(Stored items)
● ● ● ● ● ● ●
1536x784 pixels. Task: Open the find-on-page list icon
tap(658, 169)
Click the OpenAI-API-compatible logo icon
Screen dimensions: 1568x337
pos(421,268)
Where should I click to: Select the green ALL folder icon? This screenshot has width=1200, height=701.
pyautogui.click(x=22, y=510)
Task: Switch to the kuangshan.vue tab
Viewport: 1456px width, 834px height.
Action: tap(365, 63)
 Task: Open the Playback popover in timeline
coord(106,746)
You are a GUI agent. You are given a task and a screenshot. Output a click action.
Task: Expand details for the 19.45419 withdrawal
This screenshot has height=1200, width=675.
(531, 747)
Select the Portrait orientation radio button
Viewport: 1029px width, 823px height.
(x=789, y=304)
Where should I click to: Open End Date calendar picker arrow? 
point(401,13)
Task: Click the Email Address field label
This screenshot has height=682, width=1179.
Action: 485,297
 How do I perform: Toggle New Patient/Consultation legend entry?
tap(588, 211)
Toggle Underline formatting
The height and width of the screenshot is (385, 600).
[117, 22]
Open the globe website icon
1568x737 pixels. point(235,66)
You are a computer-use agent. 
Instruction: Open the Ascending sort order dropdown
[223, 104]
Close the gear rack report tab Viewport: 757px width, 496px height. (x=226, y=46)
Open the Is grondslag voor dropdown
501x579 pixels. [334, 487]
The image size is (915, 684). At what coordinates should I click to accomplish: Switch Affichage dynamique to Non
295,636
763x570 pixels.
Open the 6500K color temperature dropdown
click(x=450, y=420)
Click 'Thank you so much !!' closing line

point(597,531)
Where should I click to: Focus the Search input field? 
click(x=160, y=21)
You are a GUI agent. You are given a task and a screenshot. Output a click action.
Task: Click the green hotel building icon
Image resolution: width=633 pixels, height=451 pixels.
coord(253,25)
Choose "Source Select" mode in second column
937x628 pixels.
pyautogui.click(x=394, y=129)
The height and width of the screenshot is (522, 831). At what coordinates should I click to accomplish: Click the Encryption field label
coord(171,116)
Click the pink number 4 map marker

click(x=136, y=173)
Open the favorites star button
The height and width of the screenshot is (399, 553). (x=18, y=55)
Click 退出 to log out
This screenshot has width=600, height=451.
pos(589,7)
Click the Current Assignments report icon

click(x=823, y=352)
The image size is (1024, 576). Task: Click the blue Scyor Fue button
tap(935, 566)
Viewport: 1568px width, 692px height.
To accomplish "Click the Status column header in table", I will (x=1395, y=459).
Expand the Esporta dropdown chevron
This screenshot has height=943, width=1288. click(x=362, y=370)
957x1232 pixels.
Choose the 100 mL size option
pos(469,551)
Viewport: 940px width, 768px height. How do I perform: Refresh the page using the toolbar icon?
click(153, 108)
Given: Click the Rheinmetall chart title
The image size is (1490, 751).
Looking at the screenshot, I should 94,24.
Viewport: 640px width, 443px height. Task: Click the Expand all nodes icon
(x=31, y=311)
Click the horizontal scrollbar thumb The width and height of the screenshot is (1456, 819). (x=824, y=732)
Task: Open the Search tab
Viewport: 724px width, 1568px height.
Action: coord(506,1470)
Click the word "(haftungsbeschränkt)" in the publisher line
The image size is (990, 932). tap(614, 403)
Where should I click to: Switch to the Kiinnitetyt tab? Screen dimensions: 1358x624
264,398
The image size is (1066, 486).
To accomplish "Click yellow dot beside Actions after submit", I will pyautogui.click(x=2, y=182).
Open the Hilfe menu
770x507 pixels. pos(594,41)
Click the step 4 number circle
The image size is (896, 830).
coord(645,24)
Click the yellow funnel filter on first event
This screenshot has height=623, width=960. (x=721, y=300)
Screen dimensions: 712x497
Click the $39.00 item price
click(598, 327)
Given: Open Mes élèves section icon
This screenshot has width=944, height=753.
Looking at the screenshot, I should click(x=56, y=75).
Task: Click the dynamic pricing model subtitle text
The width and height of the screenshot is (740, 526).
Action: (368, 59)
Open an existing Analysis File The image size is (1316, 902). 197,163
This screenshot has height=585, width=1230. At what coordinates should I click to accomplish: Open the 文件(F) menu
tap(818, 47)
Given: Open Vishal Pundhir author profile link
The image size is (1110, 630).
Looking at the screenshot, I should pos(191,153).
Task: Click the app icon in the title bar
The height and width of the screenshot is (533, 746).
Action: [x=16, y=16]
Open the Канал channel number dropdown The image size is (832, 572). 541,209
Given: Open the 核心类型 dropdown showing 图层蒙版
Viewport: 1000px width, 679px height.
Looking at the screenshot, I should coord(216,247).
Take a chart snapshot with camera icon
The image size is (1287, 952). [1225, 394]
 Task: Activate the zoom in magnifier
● ● ● ● ● ● ●
Take the entries above and return all of them exactly.

1536x784 pixels. Task: Open the find-on-page list icon
tap(658, 169)
Click the OpenAI-API-compatible logo icon
Screen dimensions: 1568x337
pos(421,268)
Where should I click to: Select the green ALL folder icon? This screenshot has width=1200, height=701.
pyautogui.click(x=22, y=510)
Task: Switch to the kuangshan.vue tab
Viewport: 1456px width, 834px height.
Action: tap(365, 63)
 Task: Open the Playback popover in timeline
coord(106,746)
You are a GUI agent. You are given a task and a screenshot. Output a click action.
Task: Expand details for the 19.45419 withdrawal
This screenshot has height=1200, width=675.
(531, 747)
Select the Portrait orientation radio button
Viewport: 1029px width, 823px height.
(x=789, y=304)
Where should I click to: Open End Date calendar picker arrow? 
point(401,13)
Task: Click the Email Address field label
This screenshot has height=682, width=1179.
Action: 485,297
 How do I perform: Toggle New Patient/Consultation legend entry?
tap(588, 211)
Toggle Underline formatting
The height and width of the screenshot is (385, 600).
[117, 22]
Open the globe website icon
1568x737 pixels. point(235,66)
You are a computer-use agent. 
Instruction: Open the Ascending sort order dropdown
[223, 104]
Close the gear rack report tab Viewport: 757px width, 496px height. (x=226, y=46)
Open the Is grondslag voor dropdown
501x579 pixels. [334, 487]
The image size is (915, 684). At what coordinates should I click to accomplish: Switch Affichage dynamique to Non
295,636
763x570 pixels.
Open the 6500K color temperature dropdown
click(x=450, y=420)
Click 'Thank you so much !!' closing line

point(597,531)
Where should I click to: Focus the Search input field? 
click(x=160, y=21)
You are a GUI agent. You are given a task and a screenshot. Output a click action.
Task: Click the green hotel building icon
Image resolution: width=633 pixels, height=451 pixels.
coord(253,25)
Choose "Source Select" mode in second column
937x628 pixels.
pyautogui.click(x=394, y=129)
The height and width of the screenshot is (522, 831). At what coordinates should I click to accomplish: Click the Encryption field label
coord(171,116)
Click the pink number 4 map marker

click(x=136, y=173)
Open the favorites star button
The height and width of the screenshot is (399, 553). (x=18, y=55)
Click 退出 to log out
This screenshot has width=600, height=451.
pos(589,7)
Click the Current Assignments report icon

click(x=823, y=352)
The image size is (1024, 576). Task: Click the blue Scyor Fue button
tap(935, 566)
Viewport: 1568px width, 692px height.
To accomplish "Click the Status column header in table", I will (x=1395, y=459).
Expand the Esporta dropdown chevron
This screenshot has height=943, width=1288. click(x=362, y=370)
957x1232 pixels.
Choose the 100 mL size option
pos(469,551)
Viewport: 940px width, 768px height. How do I perform: Refresh the page using the toolbar icon?
click(153, 108)
Given: Click the Rheinmetall chart title
The image size is (1490, 751).
Looking at the screenshot, I should 94,24.
Viewport: 640px width, 443px height. Task: Click the Expand all nodes icon
(x=31, y=311)
Click the horizontal scrollbar thumb The width and height of the screenshot is (1456, 819). (x=824, y=732)
Task: Open the Search tab
Viewport: 724px width, 1568px height.
Action: coord(506,1470)
Click the word "(haftungsbeschränkt)" in the publisher line
The image size is (990, 932). tap(614, 403)
Where should I click to: Switch to the Kiinnitetyt tab? Screen dimensions: 1358x624
264,398
The image size is (1066, 486).
To accomplish "Click yellow dot beside Actions after submit", I will pyautogui.click(x=2, y=182).
Open the Hilfe menu
770x507 pixels. pos(594,41)
Click the step 4 number circle
The image size is (896, 830).
coord(645,24)
Click the yellow funnel filter on first event
This screenshot has height=623, width=960. (x=721, y=300)
Screen dimensions: 712x497
Click the $39.00 item price
click(598, 327)
Given: Open Mes élèves section icon
This screenshot has width=944, height=753.
Looking at the screenshot, I should click(x=56, y=75).
Task: Click the dynamic pricing model subtitle text
The width and height of the screenshot is (740, 526).
Action: (368, 59)
Open an existing Analysis File The image size is (1316, 902). 197,163
This screenshot has height=585, width=1230. At what coordinates should I click to accomplish: Open the 文件(F) menu
tap(818, 47)
Given: Open Vishal Pundhir author profile link
The image size is (1110, 630).
Looking at the screenshot, I should pos(191,153).
Task: Click the app icon in the title bar
The height and width of the screenshot is (533, 746).
Action: [x=16, y=16]
Open the Канал channel number dropdown The image size is (832, 572). 541,209
Given: Open the 核心类型 dropdown showing 图层蒙版
Viewport: 1000px width, 679px height.
Looking at the screenshot, I should coord(216,247).
Take a chart snapshot with camera icon
The image size is (1287, 952). [1225, 394]
 Task: Activate the zoom in magnifier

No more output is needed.